Though “Mad Apple” is primarily a Works entity, it fits into the same company operation family as the traditional Cirque productions.

“The Works is creating this show for Cirque and MGM Resorts,” Grilly says. “This show will be operated as all of our shows in Las Vegas are operated. The same teams will be involved in all of our daily shows and running the show after it launches.”

Grilly says the show is simply evolving the resort’s famous New York theme.

“I think there is a global awareness of New York as a destination and in the iconic representation of the Statue of Liberty, the Chrysler Building, the Empire State Building,” Grilly says. “The New York-New York property is encompassing so much of that skyline that represents New York, I think the connection is fairly easy for us to make.”

COMEDIANS AND SINGERS

Even so, some of “Mad Apple’s” performances can play anywhere, in the form of stand-up comedy. Brad Williams is the little-person comedian who performs where “Zumanity” emcee Edie once towered over the scene. Williams cuts to the quick in delivering material about his dwarfism and how his absence of height affects his daily life.

“I’m pretty sure it is every dwarf’s destiny to end up in the circus,” Williams says. “That’s what my parents told me when I told them 18 years ago I was getting into show business.”

Williams has appeared on “Comedy Underground with Dave Attell” and all the network late-night talk shows. He carries substantial responsibility as the primary comic in “Mad Apple.”

“Simon contacted me and told me he had been watching a lot of videos of stand-up comics, and when he saw my video was just like, ‘That guy! That guy!’ ” Williams says. “And to be honest, if he had brought this to me in 2019, right before the pandemic, I probably would have said no, just because I was touring. But now is the perfect time because I feel like this is like the comeback, where everyone’s really excited to get back out there to see live shows.”

Also cast for the opening run is Chris Turner, a rare British rapper and improv comic. Turner was cornered by Painter after a set at The Comedy Cellar in New York last year and offered a role in “Mad Apple,” on the spot.

Turner is a founding member of the highly regarded improv troupe in the U.K., and has amassed more than 35 million views on YouTube.

Turner takes terms called from the audience and turns them into freestyle rap songs. He prefers complex, even arcane subjects, his rules being no food, no animals and “nothing obvious.” During his appearance last September on “The Late Show With Stephen Colbert,” Turner rapped a number from such suggested topics as hoarding toilet paper, the Oscar won by Colbert bandleader John Batiste, weird baby names on Mars and people fighting over Pokemon cards at Target.

“This all started with me in my bedroom, listening to Dr. Dre, Snoop Dogg and Eminem, and I would make up my own raps,” Turner said last week. “Then I was in Boy Scouts and we’d be hiking on these five-day expeditions, just like six guys in the mountains. Everyone’s morale is down and I just created these little rap songs about what was happening.”

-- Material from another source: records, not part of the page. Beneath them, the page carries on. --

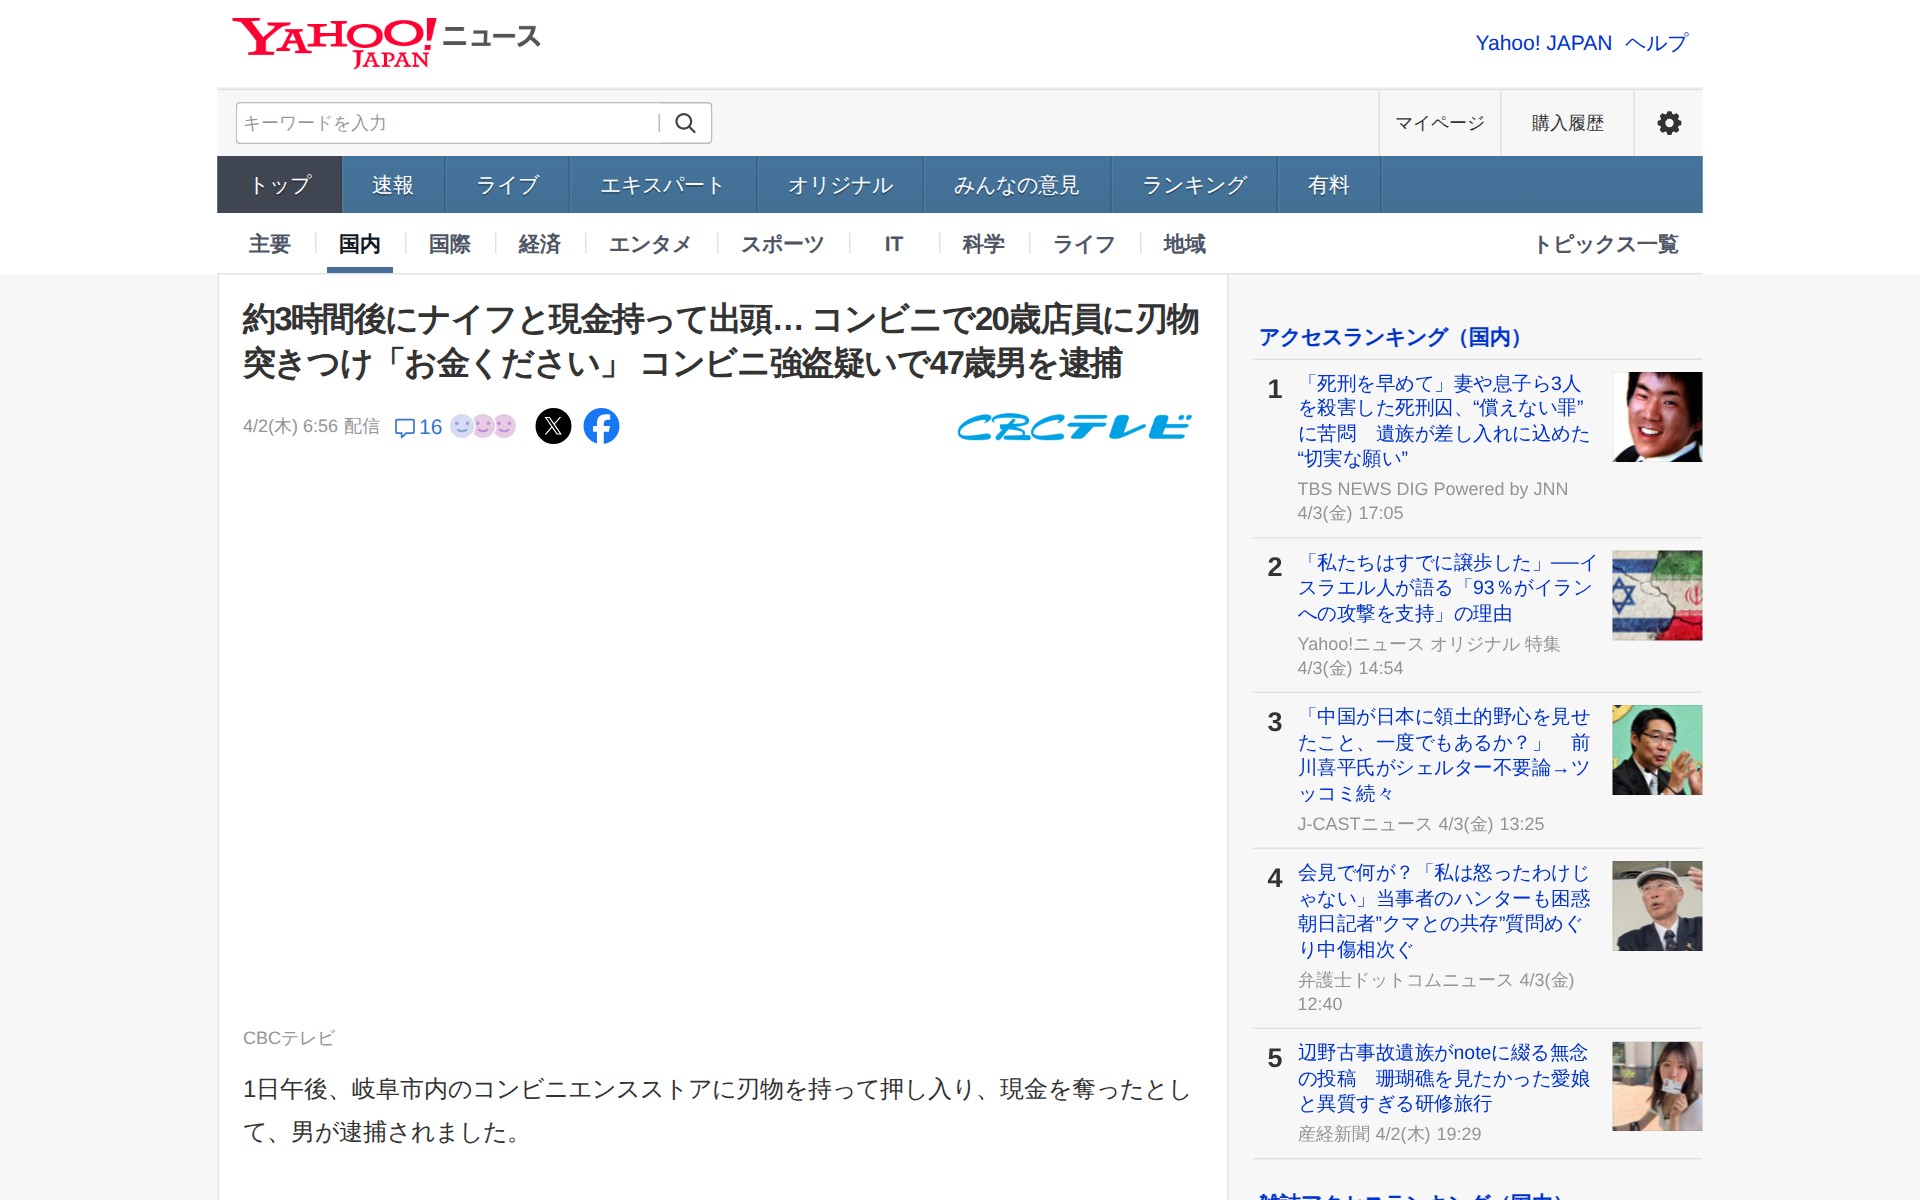The image size is (1920, 1200).
Task: Open ranking item 5 about 辺野古事故
Action: tap(1442, 1078)
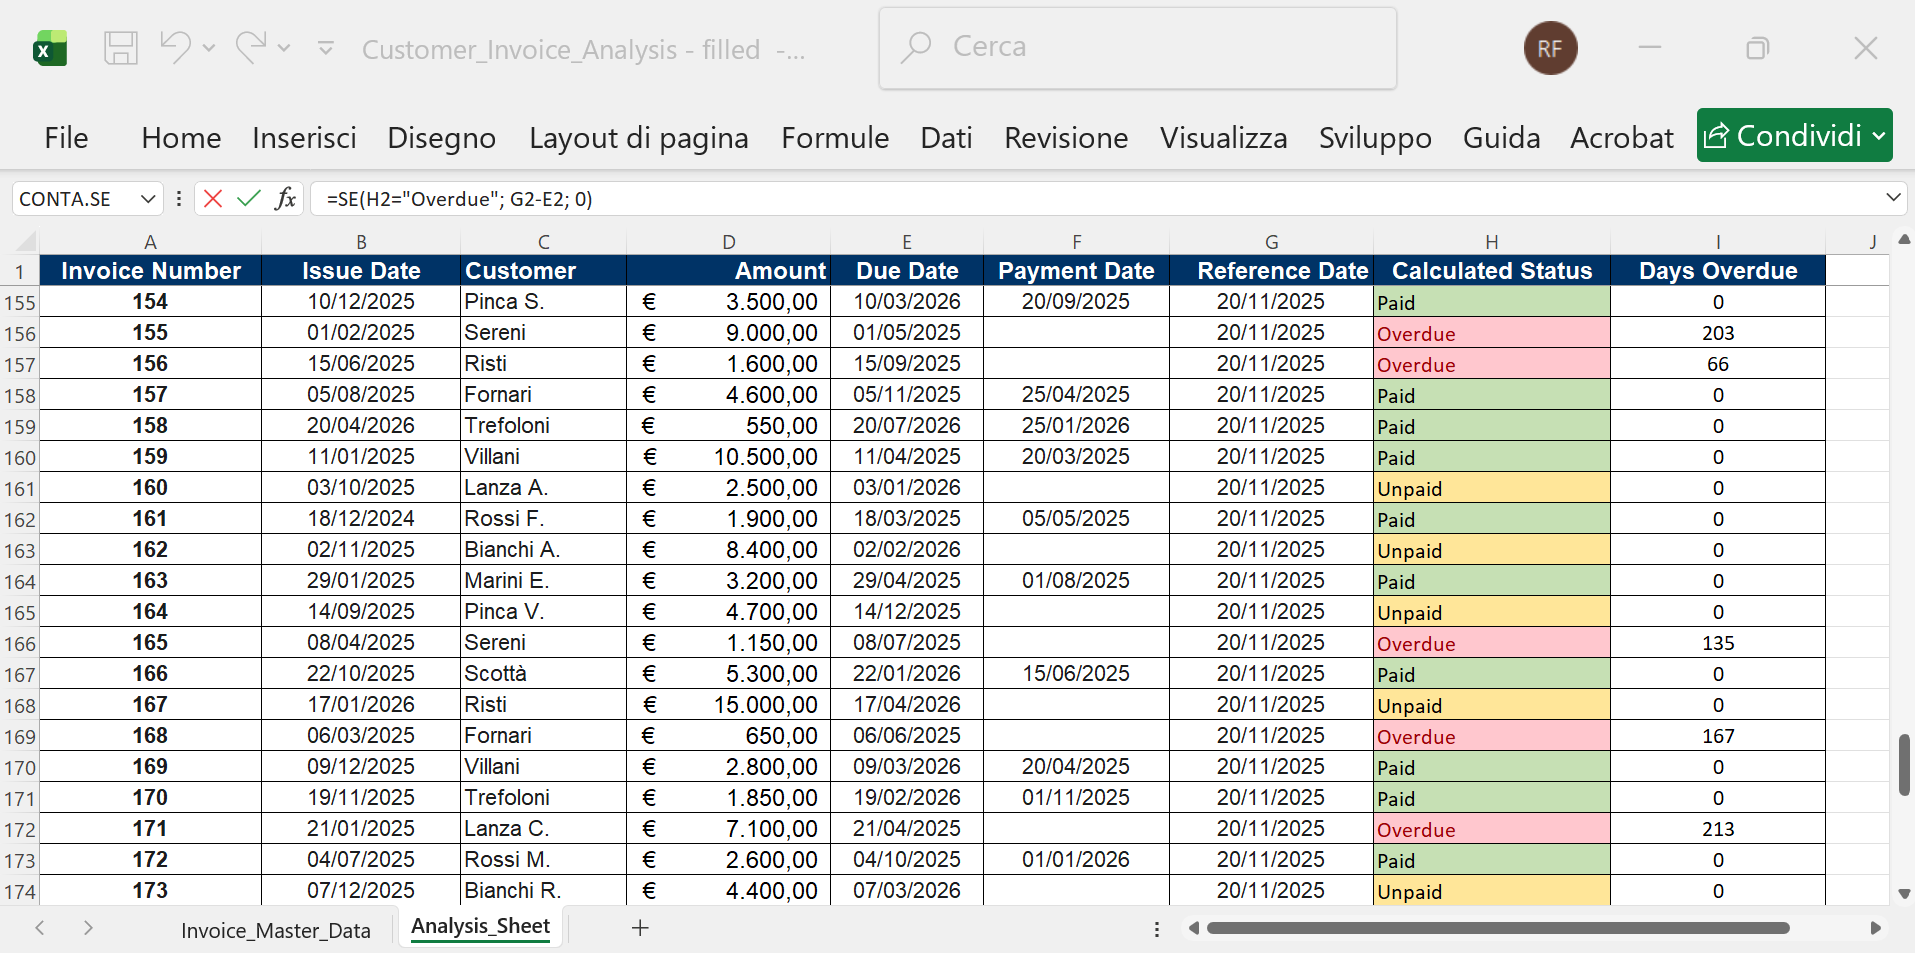Viewport: 1915px width, 954px height.
Task: Expand the Name Box showing CONTA.SE
Action: pos(146,198)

Turner’s improv rapping is not the only music in “Mad Apple.” Eric Cole, great-grand nephew of Nat King Cole, heads up the show’s vocal lineup, which Painter culled from a nationwide search of singers. Cole is music director of a hip house band featuring a brass section and also boosted by audio tracks.

“Eddie is one of the greatest talents I’ve ever seen in my life,” Painter says “He’s a dear friend of mine. He wrote some of the music for “The Illusionists” show back in the day. The talent we have in this show is just ridiculous.”

One of the comics has a concern leading to the show’s opening.

“When I told my mom I was in a Cirque show, she was like, ‘They won’t make you wear a leotard, will they?’ ” Turner says. “And I’ve been promised I can wear normal clothes.”